Text shown.
BEGIN

The Vermont Supreme Court recently issued an opinion reversing the dismissal of insurance claims seeking coverage for damage the insured argued was caused by COVID-19. See Huntington Ingalls Indus., Inc. et al. v. Ace American Ins. Co. et al., No. 2021-173, 2022 VT 45. The September 2022 ruling goes against the majority of cases in other state and federal courts findings that insureds have failed to adequately allege that COVID-19 can cause direct physical damage or loss that is covered by property insurance policies.

END

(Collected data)

BEGIN

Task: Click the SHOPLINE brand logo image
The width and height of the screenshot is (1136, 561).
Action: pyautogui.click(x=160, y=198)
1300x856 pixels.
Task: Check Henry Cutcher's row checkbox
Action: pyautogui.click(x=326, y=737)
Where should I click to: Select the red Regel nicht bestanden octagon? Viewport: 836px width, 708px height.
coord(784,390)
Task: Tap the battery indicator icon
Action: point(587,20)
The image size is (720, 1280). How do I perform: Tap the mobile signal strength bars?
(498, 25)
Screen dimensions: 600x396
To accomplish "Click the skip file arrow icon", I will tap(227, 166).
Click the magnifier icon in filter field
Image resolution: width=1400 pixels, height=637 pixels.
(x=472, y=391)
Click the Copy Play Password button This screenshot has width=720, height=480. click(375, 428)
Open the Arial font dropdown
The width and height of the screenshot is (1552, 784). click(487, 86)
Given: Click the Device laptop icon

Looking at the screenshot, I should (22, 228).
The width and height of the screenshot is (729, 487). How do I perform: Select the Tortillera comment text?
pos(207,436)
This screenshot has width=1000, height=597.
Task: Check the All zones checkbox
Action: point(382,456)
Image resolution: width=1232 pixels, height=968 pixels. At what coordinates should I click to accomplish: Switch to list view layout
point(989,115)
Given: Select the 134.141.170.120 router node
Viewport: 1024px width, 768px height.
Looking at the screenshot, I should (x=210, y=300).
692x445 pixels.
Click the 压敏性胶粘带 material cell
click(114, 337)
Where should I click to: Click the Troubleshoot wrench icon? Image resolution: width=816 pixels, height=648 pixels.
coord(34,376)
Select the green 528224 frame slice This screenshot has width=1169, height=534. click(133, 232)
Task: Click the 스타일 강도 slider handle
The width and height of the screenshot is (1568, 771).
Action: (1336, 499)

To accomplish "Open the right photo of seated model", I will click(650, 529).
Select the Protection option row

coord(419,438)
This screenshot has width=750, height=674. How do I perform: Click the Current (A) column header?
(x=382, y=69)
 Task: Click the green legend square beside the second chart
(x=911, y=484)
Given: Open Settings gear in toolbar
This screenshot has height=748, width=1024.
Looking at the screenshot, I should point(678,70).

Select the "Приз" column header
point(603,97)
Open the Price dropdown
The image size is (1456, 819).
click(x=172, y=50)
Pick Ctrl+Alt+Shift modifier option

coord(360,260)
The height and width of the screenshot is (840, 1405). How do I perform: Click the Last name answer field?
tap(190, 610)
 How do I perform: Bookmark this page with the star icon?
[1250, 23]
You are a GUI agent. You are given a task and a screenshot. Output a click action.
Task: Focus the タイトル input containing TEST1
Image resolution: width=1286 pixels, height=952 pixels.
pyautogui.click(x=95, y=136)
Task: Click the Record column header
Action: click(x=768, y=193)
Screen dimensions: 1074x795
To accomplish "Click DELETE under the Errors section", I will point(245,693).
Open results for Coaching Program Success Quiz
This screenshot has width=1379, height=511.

END

Directions.
1. In the stretch of the Vermont Supreme Court ruling text from "The Vermont Supreme" through "property insurance policies.", substitute "the coronavirus" for "COVID-19".
2. Please proceed with the Vermont Supreme Court ruling text, writing on from its final sentence.

Answer set.
1.
The Vermont Supreme Court recently issued an opinion reversing the dismissal of insurance claims seeking coverage for damage the insured argued was caused by the coronavirus. See Huntington Ingalls Indus., Inc. et al. v. Ace American Ins. Co. et al., No. 2021-173, 2022 VT 45. The September 2022 ruling goes against the majority of cases in other state and federal courts findings that insureds have failed to adequately allege that the coronavirus can cause direct physical damage or loss that is covered by property insurance policies.

2.
Huntington Ingalls Industries, the insured in this case, is the largest military shipbuilder in the United States employing more than 42,000 employees. Huntington purchased an “all risk” property insurance policy in March 2020 from its insurance subsidiary, Huntington Ingalls Industries Risk Management, LLC, which in turn purchased policies from multiple reinsurers to cover its obligations. The subject policy covered all real and personal property “against all risks of direct physical loss or damage to property” and contained a business interruption clause covering “loss due to the necessary interruption of business conducted, whether total or partial caused by physical loss or damage insured herein.” Of note, the policy, however, did not include the standard-form virus exclusion that has been available in the insurance industry since 2006.
Not long after the insured purchased the policy, the very first COVID-19 case arose among Huntington’s employees. By September 2020, more than 1,000 employees were infected, and by April 2021, more than 6,000 employees were infected. As a result, Huntington sought coverage from the reinsurers under the reinsurance policies for property damages, business interruption, and other losses suffered as a result of COVID-19, but coverage was denied.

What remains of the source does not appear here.